INFORMATION PROVIDED:
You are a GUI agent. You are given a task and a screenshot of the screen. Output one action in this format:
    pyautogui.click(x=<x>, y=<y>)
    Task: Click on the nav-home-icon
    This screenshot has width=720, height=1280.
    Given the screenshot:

--

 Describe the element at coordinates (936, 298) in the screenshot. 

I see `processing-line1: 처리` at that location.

REQUIRED WORK: Report each line in the records that contains the word "screenshot", copying those lines in full.

SOLUTION TO THE PROBLEM:
You are a GUI agent. You are given a task and a screenshot of the screen. Output one action in this format:
    This screenshot has width=720, height=1280.
    Given the screenshot:
 Describe the element at coordinates (936, 298) in the screenshot. 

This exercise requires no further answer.